__What is expected__:
Restate word for word the part of the material that runs from the line containing "Task: Open the Extensions view icon" through its final line, inclusive, minus the pictures.

================================

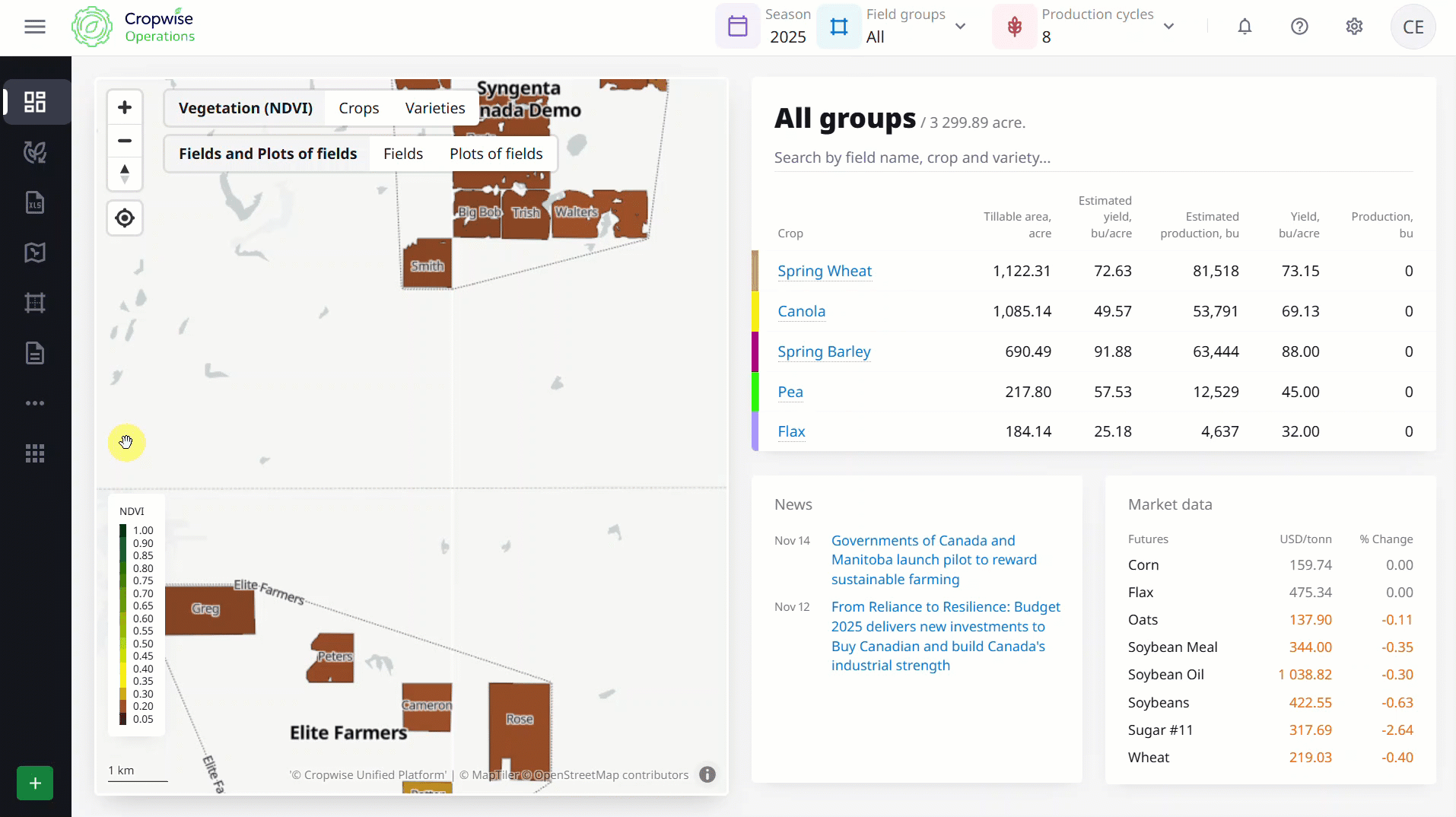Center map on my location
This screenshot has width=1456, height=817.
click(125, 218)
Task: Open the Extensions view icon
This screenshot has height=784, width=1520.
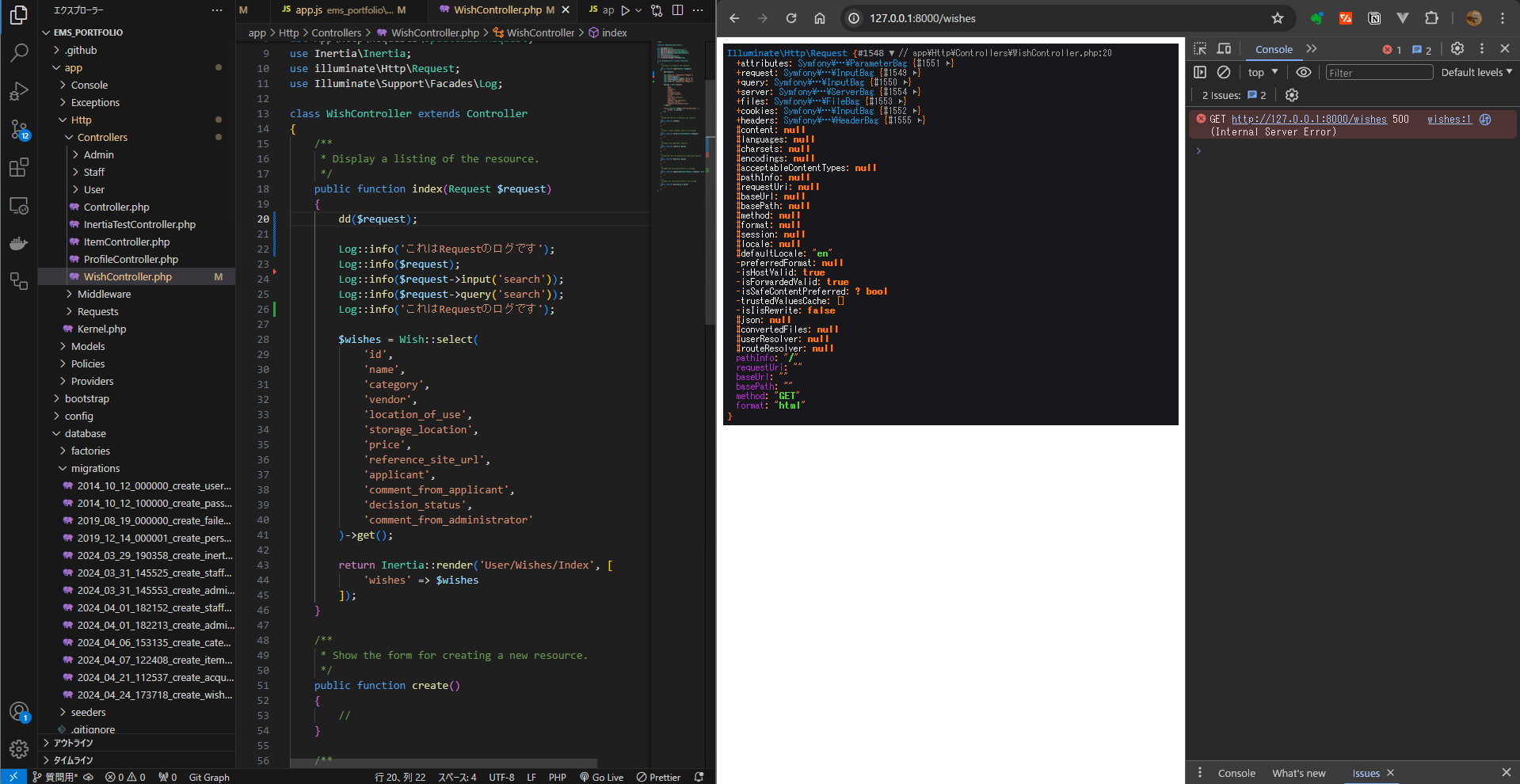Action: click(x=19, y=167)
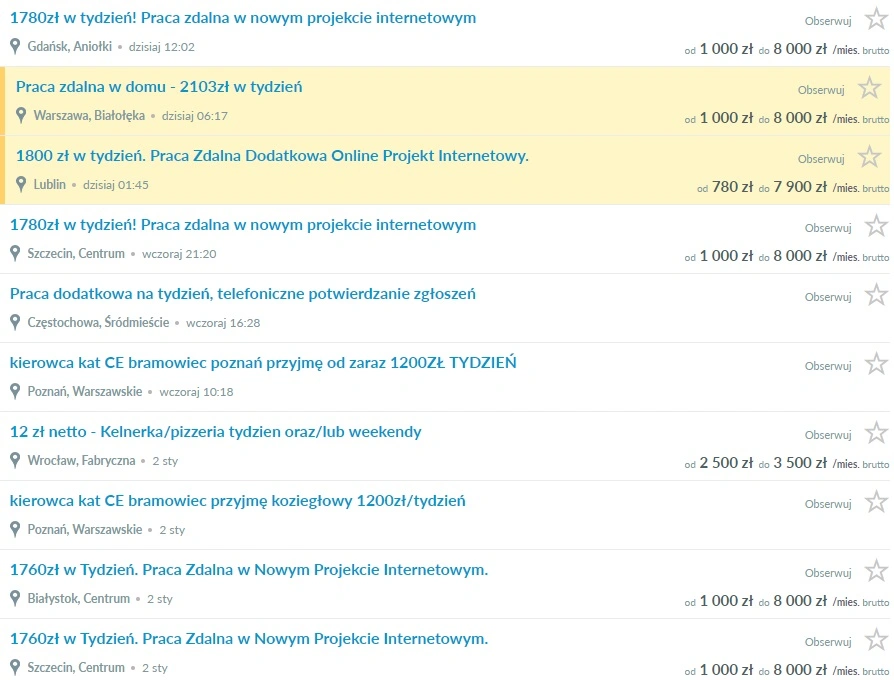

================================

__Task answer__:
Task: Open the Extensions view icon
This screenshot has height=784, width=1520.
Action: click(x=19, y=167)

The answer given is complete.